» **What the task asks**: From the line containing "This screenshot has height=580, width=1000." down to the last line of the records below, copy every line exactly. Leave out everything before it.
== Segment start ==
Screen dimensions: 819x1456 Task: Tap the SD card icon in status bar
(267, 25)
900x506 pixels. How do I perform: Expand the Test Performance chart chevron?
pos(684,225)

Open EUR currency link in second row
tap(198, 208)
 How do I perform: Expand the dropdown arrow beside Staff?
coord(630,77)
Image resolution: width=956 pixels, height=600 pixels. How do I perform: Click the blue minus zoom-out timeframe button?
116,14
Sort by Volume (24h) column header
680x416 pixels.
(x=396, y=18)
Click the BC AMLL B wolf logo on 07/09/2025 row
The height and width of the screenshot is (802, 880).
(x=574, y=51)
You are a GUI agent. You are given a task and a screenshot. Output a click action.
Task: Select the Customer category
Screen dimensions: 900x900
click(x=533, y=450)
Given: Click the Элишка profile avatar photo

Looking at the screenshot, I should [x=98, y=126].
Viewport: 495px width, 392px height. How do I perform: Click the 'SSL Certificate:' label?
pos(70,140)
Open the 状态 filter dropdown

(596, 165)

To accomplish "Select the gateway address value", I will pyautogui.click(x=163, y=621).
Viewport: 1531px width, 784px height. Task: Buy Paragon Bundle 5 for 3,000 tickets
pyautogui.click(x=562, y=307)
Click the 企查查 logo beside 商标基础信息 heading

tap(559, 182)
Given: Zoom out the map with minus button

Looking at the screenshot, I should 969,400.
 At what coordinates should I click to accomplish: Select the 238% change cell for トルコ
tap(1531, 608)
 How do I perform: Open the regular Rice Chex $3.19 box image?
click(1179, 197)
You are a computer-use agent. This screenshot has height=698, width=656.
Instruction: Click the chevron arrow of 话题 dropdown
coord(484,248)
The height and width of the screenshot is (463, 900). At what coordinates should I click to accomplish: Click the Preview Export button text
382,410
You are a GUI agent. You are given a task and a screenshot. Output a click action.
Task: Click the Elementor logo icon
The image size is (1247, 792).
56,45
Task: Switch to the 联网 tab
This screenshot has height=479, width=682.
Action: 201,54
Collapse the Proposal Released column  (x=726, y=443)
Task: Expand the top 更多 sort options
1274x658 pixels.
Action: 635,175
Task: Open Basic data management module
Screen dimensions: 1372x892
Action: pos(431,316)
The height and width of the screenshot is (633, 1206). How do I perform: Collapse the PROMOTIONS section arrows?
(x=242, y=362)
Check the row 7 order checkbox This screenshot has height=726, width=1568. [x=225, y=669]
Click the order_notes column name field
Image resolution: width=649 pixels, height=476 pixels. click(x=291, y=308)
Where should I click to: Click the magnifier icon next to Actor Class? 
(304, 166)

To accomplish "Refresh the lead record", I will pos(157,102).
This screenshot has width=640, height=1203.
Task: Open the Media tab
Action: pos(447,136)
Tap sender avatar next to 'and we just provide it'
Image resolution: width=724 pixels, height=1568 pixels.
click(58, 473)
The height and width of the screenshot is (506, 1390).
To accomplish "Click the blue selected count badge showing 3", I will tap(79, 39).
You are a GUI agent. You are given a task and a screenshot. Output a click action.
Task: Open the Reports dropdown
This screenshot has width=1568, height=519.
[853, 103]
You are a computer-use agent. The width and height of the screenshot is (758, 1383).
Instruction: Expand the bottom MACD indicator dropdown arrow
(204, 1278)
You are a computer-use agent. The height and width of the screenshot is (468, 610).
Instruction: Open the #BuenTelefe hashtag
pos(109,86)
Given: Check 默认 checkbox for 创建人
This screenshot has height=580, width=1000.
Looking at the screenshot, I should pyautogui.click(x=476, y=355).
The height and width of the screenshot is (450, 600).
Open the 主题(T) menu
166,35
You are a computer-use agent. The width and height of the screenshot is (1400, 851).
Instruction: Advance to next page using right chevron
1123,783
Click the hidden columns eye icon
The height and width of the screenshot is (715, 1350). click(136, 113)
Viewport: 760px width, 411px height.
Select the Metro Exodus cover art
== Segment end ==
» **Task output**:
This screenshot has height=580, width=1000.
Looking at the screenshot, I should pyautogui.click(x=476, y=355).
The height and width of the screenshot is (450, 600).
Open the 主题(T) menu
166,35
You are a computer-use agent. The width and height of the screenshot is (1400, 851).
Instruction: Advance to next page using right chevron
1123,783
Click the hidden columns eye icon
The height and width of the screenshot is (715, 1350). click(136, 113)
Viewport: 760px width, 411px height.
Select the Metro Exodus cover art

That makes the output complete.